Auch eine Studie, die Forscher im „New England Journal of Medicine“ veröffentlichten, belegte, dass Sars-CoV-2 bis zu drei Stunden in Aerosolen überdauern kann. Aerosole sind feste und/oder flüssige Teilchen, die in der Luft schweben – also nicht sofort zu Boden sinken.

Theoretisch wäre demnach denkbar, dass jemand den Erreger ausatmet und jemand anderes ihn wieder einatmet. Auch auf der Kleidung könnte der Virenschauer eines Ausatmers niedergehen. Es sei zumindest nicht auszuschließen, dass es möglich ist, sich auch über die Luft anzustecken. Doch dazu geforscht, ob das wirklich passiert, hat bisher noch niemand.

Die Wissenschaftler der Studie schlussfolgern, dass ein Übertragungsweg über Aerosole zwar plausibel sein könnte, es komme jedoch auch darauf an, wie hoch die Viruslast in den Aerosolen ist und ob diese ausreiche, um einen anderen Menschen zu infizieren. Auch dazu gibt es noch keine ausreichenden wissenschaftlichen Erkenntnisse.

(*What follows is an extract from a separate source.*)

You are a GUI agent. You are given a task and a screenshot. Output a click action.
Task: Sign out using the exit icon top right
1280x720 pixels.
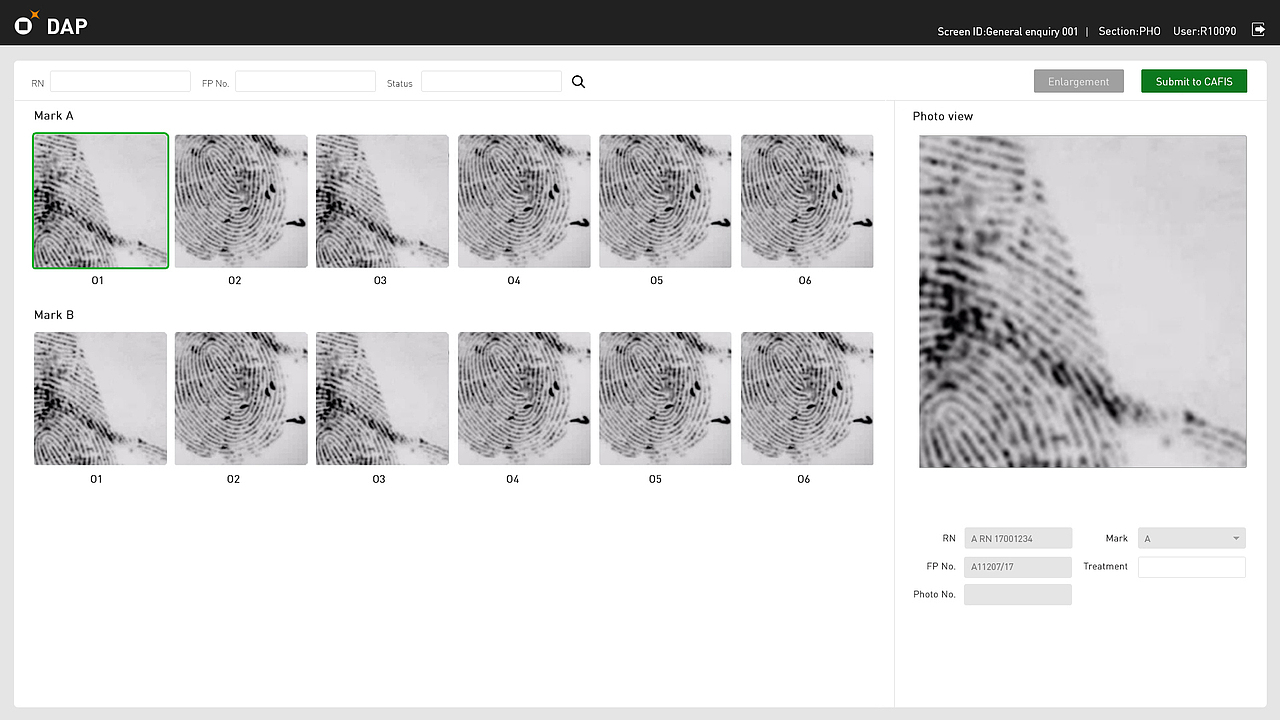point(1258,30)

Coronavirus: Tröpfcheninfektion erfolgt meist von Mensch zu Mensch

Laut RKI sinken Tröpfchen normalerweise direkt nach dem Ausscheiden zu Boden. Bei einer Tröpfcheninfektion wird der Krankheitserreger über Speichel- oder Schleimtröpfchen beim Husten, Niesen oder Sprechen ausgeschieden und kann von einem anderen Menschen eingeatmet werden.

Die Tröpfchenübertragung erfolgt in den meisten Fällen direkt von Mensch zu Mensch, wenn Virus-haltige Tröpfchen an die Schleimhäute der Atemwege gelangen. Möglich ist zudem auch, dass Coronaviren eine ganze Zeit lang auch auf verschiedenen Oberflächen überleben.

Die Lebensdauer von Coronaviren auf verschiedenen Oberflächen.
Die Lebensdauer von Coronaviren auf verschiedenen Oberflächen. © Berliner Morgenpost | Berliner Morgenpost

Virologe Drosten: Partikel in der Luft eher eine Frage in Innenräumen

Der Chefvirologe der Berliner Charité, Christian Drosten, weist im Podcast „Coronavirus-Update“ des NDR zudem darauf hin, dass sich die Virusmenge, die jemand mit Corona-Infektion ausatmet, an der frischen Luft schnell verdünnt, etwa durch den Wind. Ob sich Viren auch über Partikel in der Luft verbreiten, sei also eher eine Frage in Innenräumen.

Dennoch gilt: Es gibt auch beim Joggen ein Restrisiko, sich mit dem Coronavirus anzustecken. Dieses lässt sich bestmöglich reduzieren, indem man Abstand hält. Auch sollte man sich nicht überanstrengen, da der Körper nach hoher Intensität anfälliger ist. Sport generell stärkt das Immunsystem und hält den Körper fit.